Problem description => Carry on the excerpt about the Trans-Pacific Partnership and Canada's auto industry, picking up right after its final sentence.

Selected excerpt =>
The TPP (Trans Pacific Partnership) arrangement has been described as the largest trade agreement in Canadian industry, but opponents say it will result in a significant loss of jobs as Japanese (and other nations) car companies will be able to bring their Asian manufactured parts into Canada instead of making them within the country. Asian labor is more cost effective for the brands, who until now have employed tens of thousands of workers in Canada.

“They’re going to have to take a look at this closely, see what has been negotiated and decide whether they want to pursue renegotiation of any element of the agreement,” said Mark Nantais, president of the Canadian Vehicle Manufacturers’ Association, which represents the Canadian units of the Detroit Three auto makers.

Auto parts manufacturers in Canada employ 81,000 workers, but jobs could dwindle if offshore factories are used by companies that are not based within the country.

“We got worse terms on key parts than we were originally told,” Flavio Volpe, president of Canada’s Automotive Parts Manufacturers’ Association, said Thursday.

Material =>

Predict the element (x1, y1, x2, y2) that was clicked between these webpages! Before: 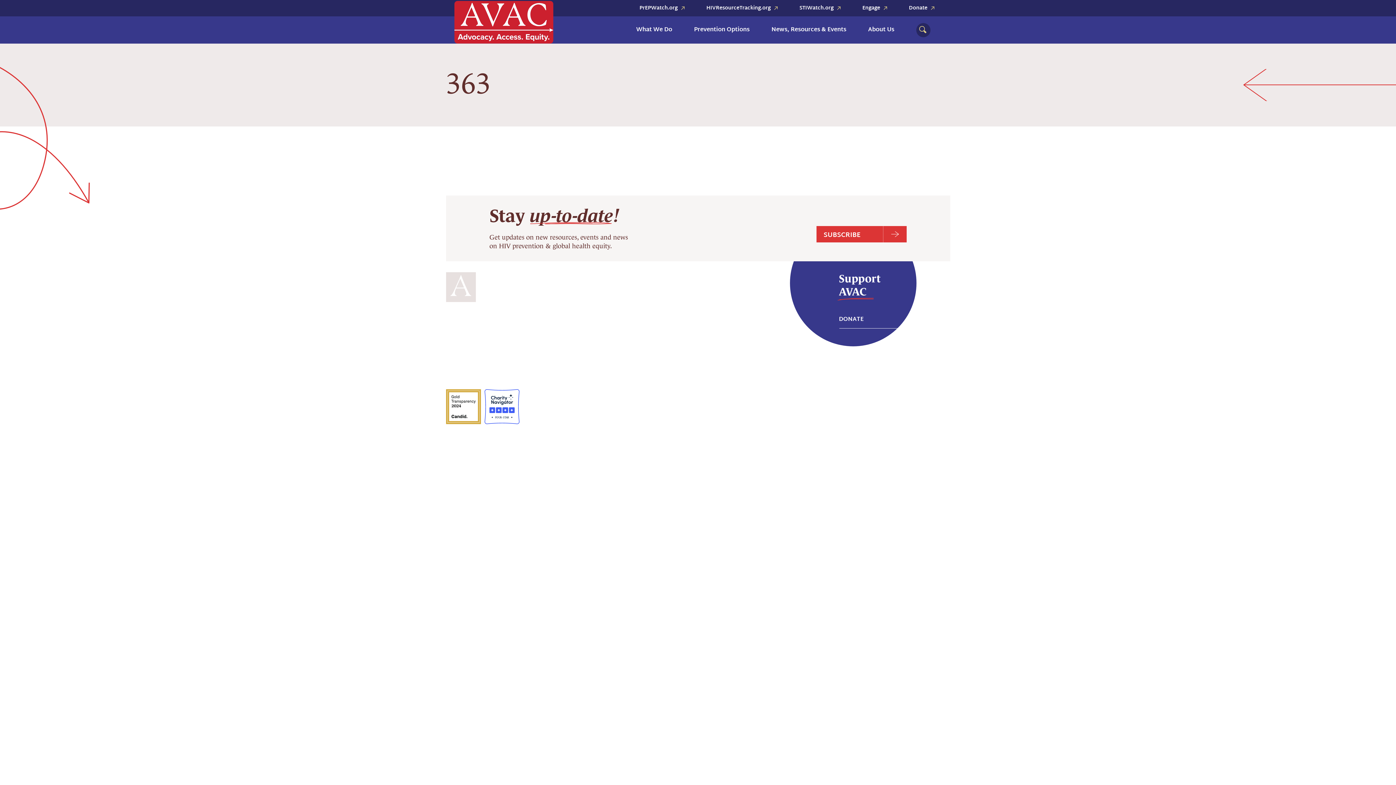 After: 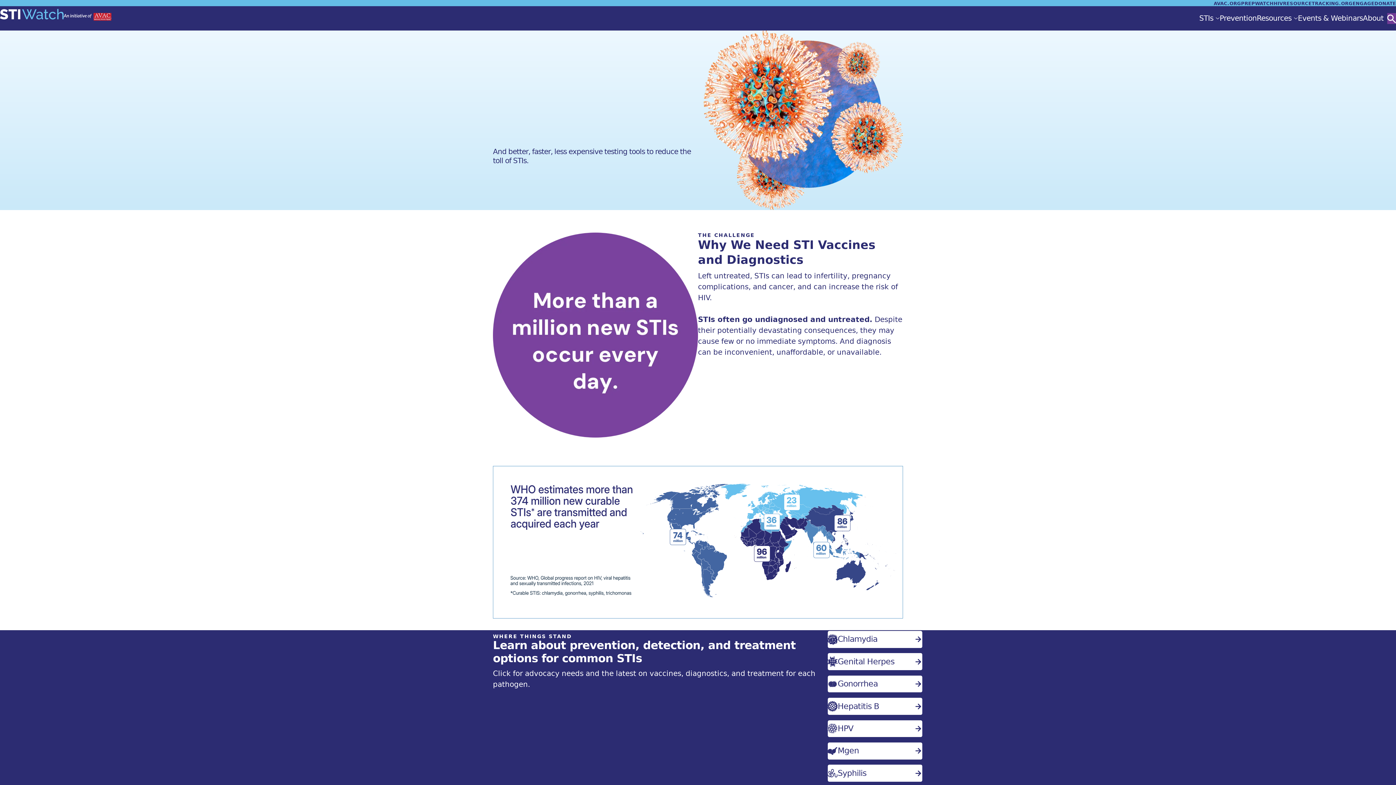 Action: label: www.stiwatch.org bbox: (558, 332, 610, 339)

Response below =>
“It’s a real exposure. Those were categories flagged by us to the government and they didn’t protect them as a priority.”

It is unclear whether Justin Trudeau is opposed to the TPP deal or for it. Either way, it is too late to back out of the October 4 agreement, but the Prime Minister can seek to make changes if he feels they are necessary. However, Trudeau has previously voiced his support of the agreement, although made it clear he was unhappy that former PM, Stephen Harper, conducted the negotiations behind closed doors.

Ontario remains concerned about several key concessions regarding the auto sector, in particular the tariff reduction schedule and the rules of origin for autos and parts,” Ontario Economic Development Minister Brad Duguid said in a statement.